# [TASK GOAL]
Count how many lines in the entries below contain the word "Open", and reply with only that number.

── EXTRACTED INFORMATION

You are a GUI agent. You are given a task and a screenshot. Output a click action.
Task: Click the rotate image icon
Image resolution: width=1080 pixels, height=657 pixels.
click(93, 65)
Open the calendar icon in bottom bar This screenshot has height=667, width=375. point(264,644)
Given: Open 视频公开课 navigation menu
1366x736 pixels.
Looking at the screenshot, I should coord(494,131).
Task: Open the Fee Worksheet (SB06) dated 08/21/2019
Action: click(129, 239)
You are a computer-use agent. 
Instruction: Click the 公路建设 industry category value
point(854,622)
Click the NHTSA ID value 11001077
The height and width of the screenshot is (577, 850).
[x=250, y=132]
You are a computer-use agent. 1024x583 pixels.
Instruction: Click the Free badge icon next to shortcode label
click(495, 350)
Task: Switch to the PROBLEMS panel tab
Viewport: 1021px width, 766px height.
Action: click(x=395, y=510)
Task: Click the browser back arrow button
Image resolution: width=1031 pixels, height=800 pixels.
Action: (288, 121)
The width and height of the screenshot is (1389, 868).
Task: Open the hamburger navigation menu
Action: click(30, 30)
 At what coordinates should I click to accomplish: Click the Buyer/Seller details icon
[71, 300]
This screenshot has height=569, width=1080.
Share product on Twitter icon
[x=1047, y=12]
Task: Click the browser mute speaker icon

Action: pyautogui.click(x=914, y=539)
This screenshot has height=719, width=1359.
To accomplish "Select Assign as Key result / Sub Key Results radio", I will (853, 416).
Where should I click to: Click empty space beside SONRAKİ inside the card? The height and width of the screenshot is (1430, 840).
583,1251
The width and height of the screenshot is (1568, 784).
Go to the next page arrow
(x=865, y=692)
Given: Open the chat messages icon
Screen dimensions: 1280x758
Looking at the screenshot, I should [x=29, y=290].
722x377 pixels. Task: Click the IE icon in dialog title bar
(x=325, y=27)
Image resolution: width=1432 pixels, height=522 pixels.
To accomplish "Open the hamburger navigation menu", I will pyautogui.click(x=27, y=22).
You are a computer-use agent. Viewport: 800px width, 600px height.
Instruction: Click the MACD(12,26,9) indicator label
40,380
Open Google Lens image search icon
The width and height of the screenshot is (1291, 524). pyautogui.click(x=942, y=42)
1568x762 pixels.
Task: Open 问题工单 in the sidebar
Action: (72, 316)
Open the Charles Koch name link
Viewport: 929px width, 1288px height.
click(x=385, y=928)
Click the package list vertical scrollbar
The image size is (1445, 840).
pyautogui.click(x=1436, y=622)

────

# [FINAL RESULT]
9